Boonesferry Terrace is the name of an HOA that has a shared Natural Area space, and a cohort of neighbors dedicated to stewarding this shared slice of the watershed. Longtime residents Mark McKinstry and Carolyn Carr have been working with West Multnomah Soil & Water Conservation District, Tryon Creek Watershed Council, and their neighbors, to minimize the spread of invasive species. Mark introduced Vanderbilt ASB students to the work area by sharing about Portland’s Urban Growth Boundary and how zoning led to this shared greenspace. He also showed samples of the target species that we spent the afternoon working on. Carolyn showed the group a binder she’s been keeping filled with photos and information about the space, and passed out brownies before the work began!
After determining roles and getting set with gloves and tools, we walked through the site before focusing in on our work areas. Two groups of four focused each on clematis and Armenian blackberry removal, two students were working on less severe infestations of English Ivy and Herb Robert, and two were cutting the larger invasive plants into smaller pieces to fill into the brown yard debris bags. Mark, Carolyn, and I each alternated between answering questions, checking in with groups, and removing invasive species.
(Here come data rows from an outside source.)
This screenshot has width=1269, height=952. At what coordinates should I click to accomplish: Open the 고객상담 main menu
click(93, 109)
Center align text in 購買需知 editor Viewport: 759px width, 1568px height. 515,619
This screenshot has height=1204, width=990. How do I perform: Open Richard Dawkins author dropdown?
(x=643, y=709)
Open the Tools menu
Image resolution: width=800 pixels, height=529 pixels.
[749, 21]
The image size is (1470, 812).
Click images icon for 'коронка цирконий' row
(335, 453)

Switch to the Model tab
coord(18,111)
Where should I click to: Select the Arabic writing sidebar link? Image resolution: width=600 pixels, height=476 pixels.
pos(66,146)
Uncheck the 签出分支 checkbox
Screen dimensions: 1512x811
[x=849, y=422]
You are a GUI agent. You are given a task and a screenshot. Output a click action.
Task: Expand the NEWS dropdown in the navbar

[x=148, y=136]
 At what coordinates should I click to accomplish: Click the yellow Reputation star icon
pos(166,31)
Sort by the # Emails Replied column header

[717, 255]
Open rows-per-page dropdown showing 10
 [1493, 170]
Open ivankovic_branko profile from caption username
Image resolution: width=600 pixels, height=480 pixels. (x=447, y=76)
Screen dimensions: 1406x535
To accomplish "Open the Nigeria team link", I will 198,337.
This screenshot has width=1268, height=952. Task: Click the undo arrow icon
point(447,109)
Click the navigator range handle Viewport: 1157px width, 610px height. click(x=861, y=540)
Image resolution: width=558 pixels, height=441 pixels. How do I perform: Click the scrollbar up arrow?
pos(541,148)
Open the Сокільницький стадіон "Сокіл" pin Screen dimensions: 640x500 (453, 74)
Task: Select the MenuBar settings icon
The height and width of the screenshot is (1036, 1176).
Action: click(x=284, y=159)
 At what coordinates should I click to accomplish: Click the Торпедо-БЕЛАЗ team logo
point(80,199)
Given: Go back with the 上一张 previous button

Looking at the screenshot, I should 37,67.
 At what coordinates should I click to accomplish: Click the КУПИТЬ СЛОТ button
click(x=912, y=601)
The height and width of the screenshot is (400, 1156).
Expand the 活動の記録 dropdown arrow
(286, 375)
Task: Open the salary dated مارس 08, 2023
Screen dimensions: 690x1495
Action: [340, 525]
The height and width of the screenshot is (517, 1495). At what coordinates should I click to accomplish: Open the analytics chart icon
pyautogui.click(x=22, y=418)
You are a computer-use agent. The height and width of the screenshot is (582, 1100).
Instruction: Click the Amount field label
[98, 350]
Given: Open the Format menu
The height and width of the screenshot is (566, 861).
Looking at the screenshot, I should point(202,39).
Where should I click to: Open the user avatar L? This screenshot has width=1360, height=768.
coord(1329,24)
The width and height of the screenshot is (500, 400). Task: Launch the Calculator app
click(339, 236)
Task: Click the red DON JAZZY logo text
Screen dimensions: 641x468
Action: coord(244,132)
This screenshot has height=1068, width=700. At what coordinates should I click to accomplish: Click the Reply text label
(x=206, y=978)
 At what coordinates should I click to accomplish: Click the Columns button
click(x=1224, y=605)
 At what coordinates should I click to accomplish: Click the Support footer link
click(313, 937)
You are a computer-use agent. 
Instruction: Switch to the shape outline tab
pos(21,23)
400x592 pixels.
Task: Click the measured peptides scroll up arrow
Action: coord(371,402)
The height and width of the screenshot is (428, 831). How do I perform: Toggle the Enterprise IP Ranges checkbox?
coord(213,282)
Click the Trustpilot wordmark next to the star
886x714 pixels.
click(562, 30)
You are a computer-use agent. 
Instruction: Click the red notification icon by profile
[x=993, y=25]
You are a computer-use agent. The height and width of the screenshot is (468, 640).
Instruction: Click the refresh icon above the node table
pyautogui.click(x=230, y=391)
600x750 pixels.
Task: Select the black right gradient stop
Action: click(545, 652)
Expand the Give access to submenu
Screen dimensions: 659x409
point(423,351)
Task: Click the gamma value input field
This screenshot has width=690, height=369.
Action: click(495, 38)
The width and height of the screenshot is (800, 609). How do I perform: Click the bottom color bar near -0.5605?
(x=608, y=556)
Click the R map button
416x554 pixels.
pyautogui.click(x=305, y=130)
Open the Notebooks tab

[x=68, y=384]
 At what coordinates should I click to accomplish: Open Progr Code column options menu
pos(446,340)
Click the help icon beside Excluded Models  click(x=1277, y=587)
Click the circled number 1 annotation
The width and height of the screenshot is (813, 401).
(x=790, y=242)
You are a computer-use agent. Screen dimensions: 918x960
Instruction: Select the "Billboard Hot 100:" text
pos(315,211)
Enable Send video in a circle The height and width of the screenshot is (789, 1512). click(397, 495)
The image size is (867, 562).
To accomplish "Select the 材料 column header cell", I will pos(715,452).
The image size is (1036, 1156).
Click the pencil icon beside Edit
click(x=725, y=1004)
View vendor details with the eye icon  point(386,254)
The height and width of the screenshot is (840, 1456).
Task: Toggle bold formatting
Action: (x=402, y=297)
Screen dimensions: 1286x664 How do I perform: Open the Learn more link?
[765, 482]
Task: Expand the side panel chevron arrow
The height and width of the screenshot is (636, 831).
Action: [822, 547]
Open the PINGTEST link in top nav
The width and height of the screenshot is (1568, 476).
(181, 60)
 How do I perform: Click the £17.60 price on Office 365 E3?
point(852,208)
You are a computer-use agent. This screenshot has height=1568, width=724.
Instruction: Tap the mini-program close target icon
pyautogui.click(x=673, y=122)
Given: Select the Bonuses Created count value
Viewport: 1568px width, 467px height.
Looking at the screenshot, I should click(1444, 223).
We were all lucky to have the sun shining on us! With a break partway through the afternoon to switch up jobs (and for brownies), by the end of the day we filled nine (!) yard debris bags.
Thanks to Vanderbilt University’s Alternative Spring Break students for your valued hard work, to Carolyn, Mark, Paula, and other Boonesferry neighbors for your continued dedication, to Westside Watershed Resource Center for loaning tools, and to BES’ Community Watershed Stewardship Program for funding our Watershed 101 Workshop Program.